Secretion of enzymatically active human renin from mammalian cells using an avian retroviral vector

Abstract

Recombinant plasmid-based retroviral expression vectors were constructed using a modified spleen necrosis virus (SNV) containing the Herpes simplex virus thymidine kinase gene promoter controlling the expression of the Tn5 neomycin phosphotransferase II gene (NPTII gene). The human renin (HRn) gene (hrn) was inserted into the 5' end of the SNV sequences such that in concatemeric plasmid DNA its expression was controlled by the strong promoter in the SNV long terminal repeat (LTR).

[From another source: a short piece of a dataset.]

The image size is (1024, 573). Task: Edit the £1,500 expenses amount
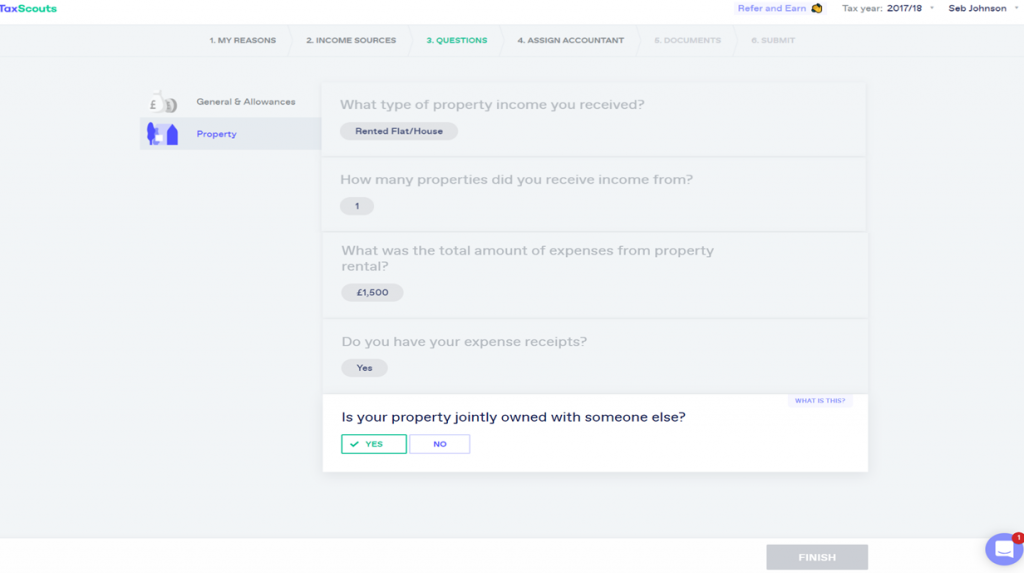372,293
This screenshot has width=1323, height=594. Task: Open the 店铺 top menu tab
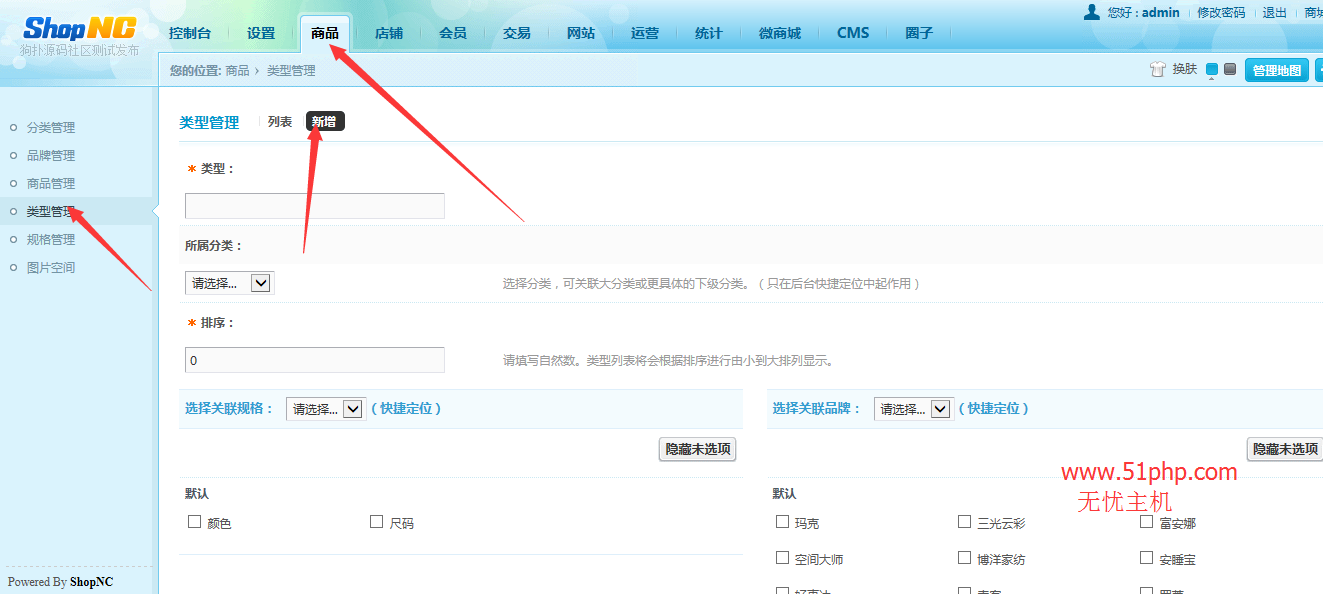pyautogui.click(x=389, y=33)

Dog cells transfected with the concatemeric plasmid DNA secreted a small amount of a HRn-like 43-kDa protein. After cotransfection of chicken cells with concatemeric plasmid DNA and proviral DNA of reticuloendotheliosis virus strain A, infectious stocks of viruses were recovered. Cells infected with the virus carrying the viral LTR-hrn gene oriented for expression secreted the 43-kDa HRn-like protein at about 100-fold higher levels than the cells transfected with the plasmid DNAs. Biological activity of secreted HRn was determined by measuring levels of angiotensin I generated by incubating culture media with either a porcine or human angiotensinogen substrate. Infected dog cells produce about 40 ng of enzymatically active HRn per 10(6) cells per 24 h. These data indicate that retroviral expression vectors provide a good system for obtaining the secretion of high levels of enzymatically active heterologous proteins from mammalian cells.